Cancer has forced former Sen. Ben Sasse to tell himself the truth, he said. The 54-year-old, diagnosed late last year with stage-four pancreatic cancer, has already lived longer than doctors expected and says living on a deadline has become an opportunity.
“The lie I want to tell myself is that I’m the center of everything. And I’m going to be around forever. And I can work harder, and store up enough, that I can atone for my own brokenness. I can’t,” Sasse said. “And so, I hate cancer. But I’m also grateful for it. I tell a lot more truth to myself than I used to do it when I thought I was super omnicompetent and interesting.”
Terminal diagnosis
In December, Sasse was told he had three to four months to live. His pancreatic cancer had metastasized; he now says he is battling five cancers, including lung, vascular and liver cancers. He is enrolled in a clinical trial for daraxonrasib, a drug that blocks a defective gene signal that drives uncontrolled cell growth. Sasse reports “much, much less pain” than four months earlier and a “massive 76% reduction in tumor volume” over that period.
This month, drugmaker Revolution Medicines reported that patients on the drug survived a median 13 months, compared with roughly six months for patients on chemotherapy. Sasse attributes his endurance to the drug, providence and prayer.
“It’s weird to be in your early 50s and get a terminal diagnosis, and people all of a sudden act like you’re 93 or 94 and you have a lot of wisdom,” he said. “I don’t know that I have a lot of wisdom, but I have a lot of things that I think we should be reflecting on together.”
Sasse’s appeal for reason in Washington
A Republican who represented Nebraska in the U.S. Senate from 2015 to 2023, Sasse remains deeply invested in America’s future. “I love America, and I think there’s a lot of big and meaty things that we should’ve been talking about, and we still can talk about,” he said.
He argues that neither party is properly focused on long-term challenges, especially the disruption from artificial intelligence and the digital revolution. “We’ve never lived in a world where 22-year-olds couldn’t assume that the work they did, they would be able to do until death or retirement. And we’re never going to have that world again,” Sasse said. “Congress doesn’t talk about any of those kind of most fundamental issues. The disruption of work, for good and for ill, should be front and central. Congress doesn’t even know how to have that conversation.”
Sasse urges Americans to prioritize local community over national political tribes. “We are sacrificing a lot of our national politics to weird folks who want their main community to be their political tribe at a federal level, and that should be like the ninth thing, or the 15th thing you care about, not the first or second thing,” he said. He called national political dysfunction an “echo of larger problems” and said that without strong local communities, it’s hard to understand the purpose of national politics.
On governance, Sasse implored lawmakers to move beyond constant performance for cameras and sound bites toward deliberation. “The Senate should be plodding, and steady, and boring, and trustworthy,” he said.

* **SUPPLIED MATERIAL**:
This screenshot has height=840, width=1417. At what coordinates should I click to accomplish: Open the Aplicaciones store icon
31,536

==

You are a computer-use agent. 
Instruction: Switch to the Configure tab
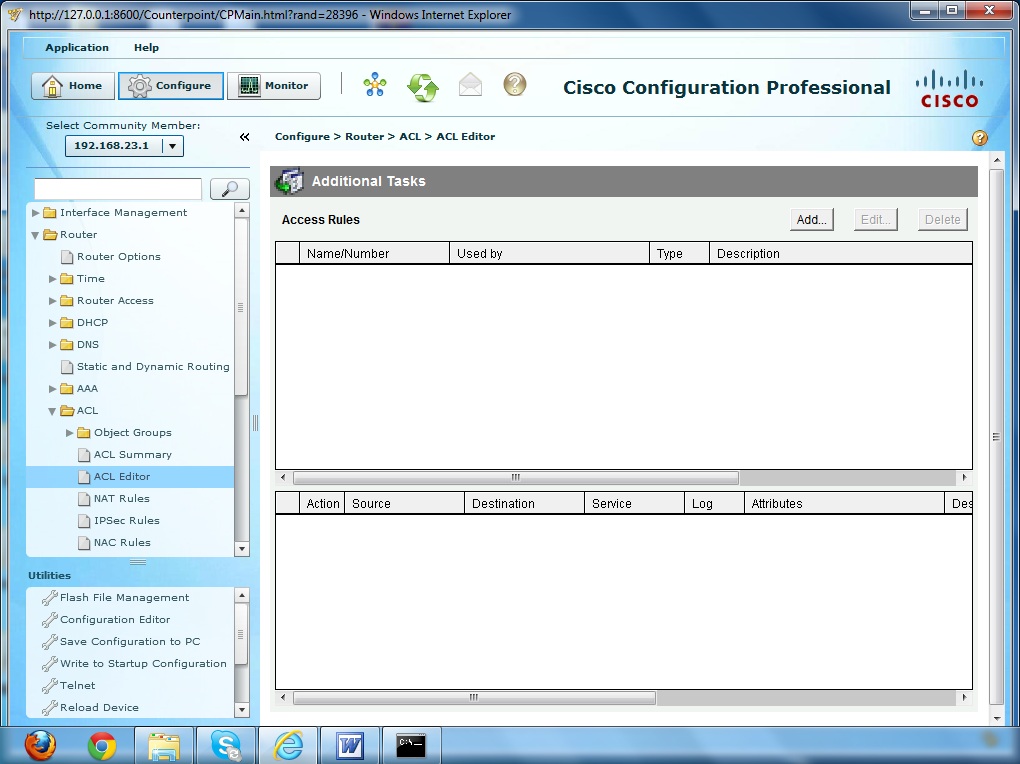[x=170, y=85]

---

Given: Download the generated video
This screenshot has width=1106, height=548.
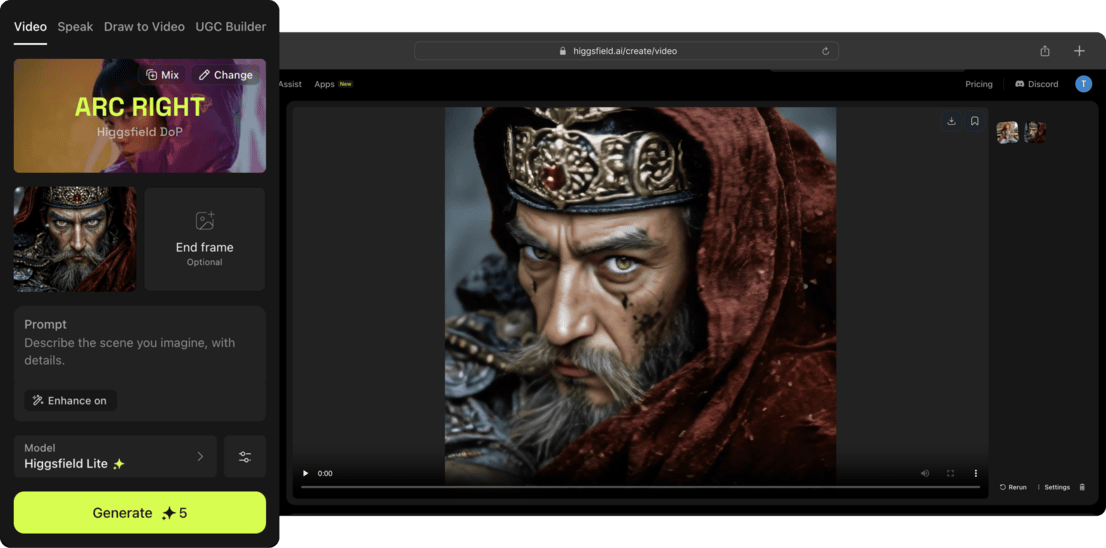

* **PROBLEMS TO WORK ON**:
a) In the Ben Sasse article, translate this sentence into Spanish: "Sasse attributes his endurance to the drug, providence and prayer."
b) List every word Sasse uses in the Ben Sasse article to describe how the Senate should be.
c) According to the Ben Sasse article, what median survival did Revolution Medicines report for patients on daraxonrasib?

* **COMPLETED EXERCISE**:
a) Sasse atribuye su resistencia al medicamento, a la providencia y a la oración.

b) plodding, steady, boring, trustworthy

c) A median of 13 months.